Will Power says IndyCar’s new superspeedway package reminds him of footage he’s watched of ’80s Indy 500s that require “a lot of driver involvement” but admits he is still heading into Sunday's race with a lot of unknowns.
The Team Penske-Chevrolet driver is the only driver to have reached the Fast Nine shootout every year since its inception in 2010, and will start this year’s race from the outside of the front row on the 3x3 grid.
He said: “The cars slide around which is fantastic. I’ve been watching some of the old Indy 500s – like when Rick Mears won in 1984 – on ESPN Classic, and those guys were wheeling those cars. They were lifting [off the throttle] a lot. If there’s a lot of driver involvement, that’s a good formula.
“This car has a lot of mid-off [corner] understeer so you try to fix it by getting the front fixed but then it’s loose on turn-in, so if you can start to fix the loose in, you start to have a better car.
“It’s been hard to get the balance to be honest, and everyone I’ve spoken to is in the same boat. It’s very tough to get this car in the window, simply because it’s new. We don’t know the aero data. When we come back next year we’ll see people will be better – the typical evolution of a new car.”
Describing the car’s behavior through a roughly 30-lap fuel-load stint, Power said: “The car goes through a whole phase. There’s too much push and then you adjust, the front works pretty good for a couple of laps, and then you get loose in, so you adjust for that. Then when the fuel comes down, the tires come back a little bit and you start to be able to go faster.”
Asked whether the adjustments involve just the cockpit tools such as the weight-jacker, or whether he could adjust his lines through a corner to compensate for the car pushing or getting loose, he replied: “It’s the tools and the lines. It’s the first time I’ve seen people running up high – there’s a lot of grip there. I saw Helio, [Ryan] Hunter-Reay, [Sebastien] Bourdais way off the white line. There’s a lot of different lines out there.
“It will be a race of learning so whoever picks all that up the quickest is gonna be in good shape.”
Power, who finished second here three years ago, 0.1046sec behind teammate Juan Pablo Montoya, said: “I feel like we have our best shot since 2015, when we had a great aerokit. When they blocked those bumpers off for 2016, it affected our [Chevrolet’s] aerokit more than Honda’s, and Honda then had an aero advantage. This year I feel like we have a very good car and we’re in a very good position for the race.”
Given the difficulty that every driver has encountered in practice when making passes while running four- or five-deep in a convoy, Power observed: “If you’re not in the top three in the last stint – maybe even in the top two – then you’re not going to win from there.”
Regarding the slipstreaming battles seen at IMS in recent years, Rick De Bruhl of ESPN/ABC asked the 2014 IndyCar champion if he would want to be first or second going into the last lap. Power replied: “I’m getting the feeling that maybe the leader could get away for the first time in a long time… but I don’t know, the slingshot with this car is huge. You will learn through the stints, if you’re running at the front, OK, you’ve got to be here on this lap.”

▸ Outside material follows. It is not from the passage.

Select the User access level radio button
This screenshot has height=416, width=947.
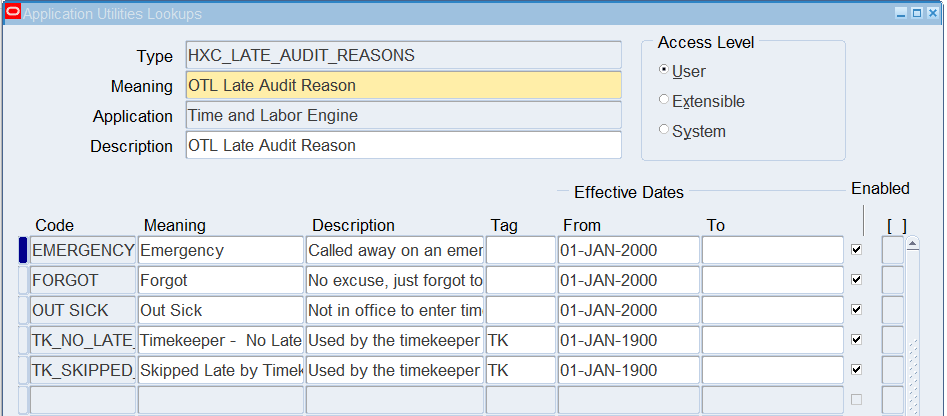pyautogui.click(x=664, y=71)
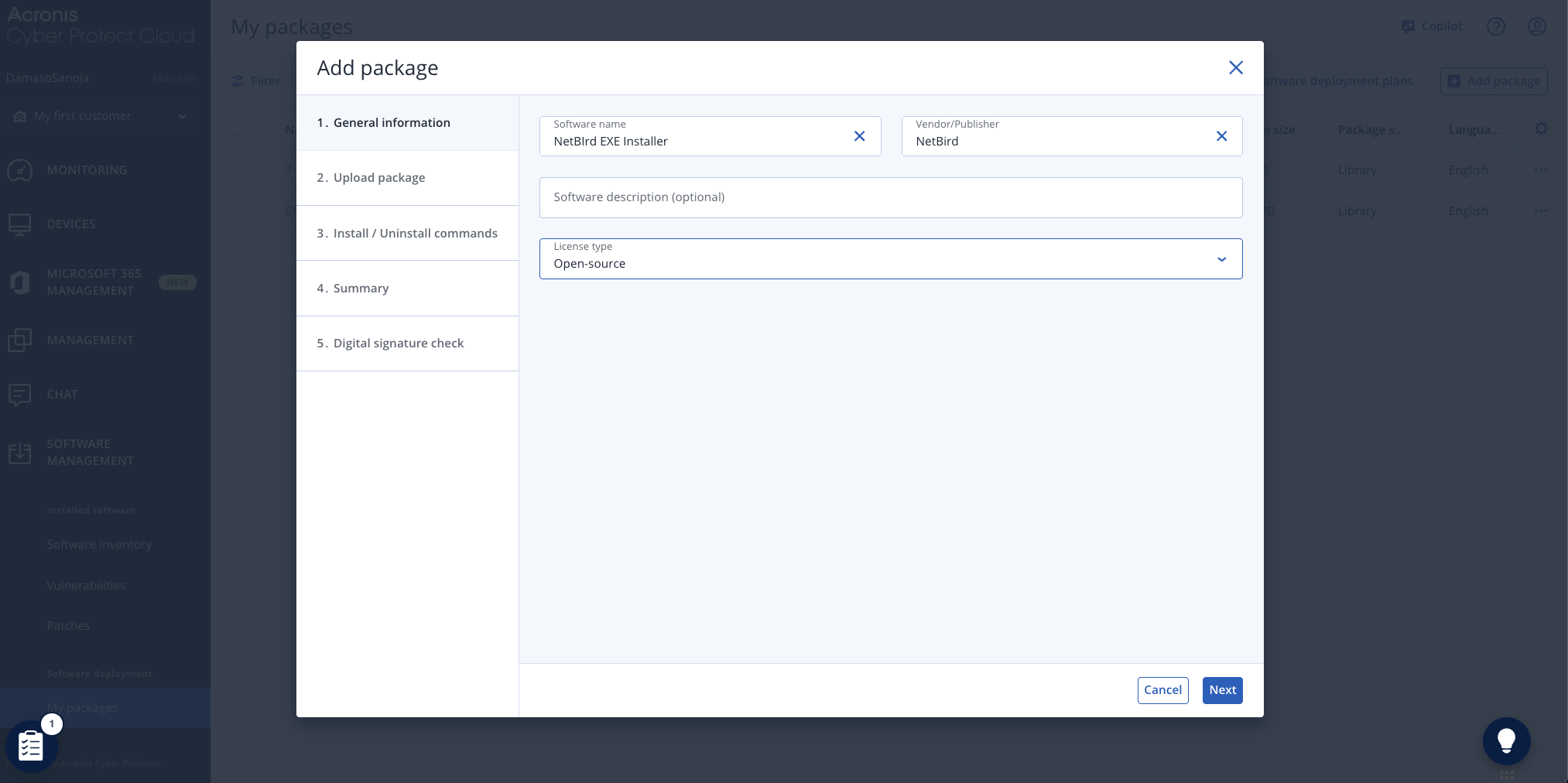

Running in tandem with teammate Josef Newgarden on Monday, the pair were seen taking it in turns to practice when to pull out of the other’s draft coming out of Turn 4 in order to nose ahead by the famous yard of bricks that marks the start/finish line at IMS.
“Yeah, yeah, I was looking to see what kind of run you’ve got to get,” said Power, “and that depends on how fast that car is. Hmmm… I think maybe you’re better off leading as much as you can.”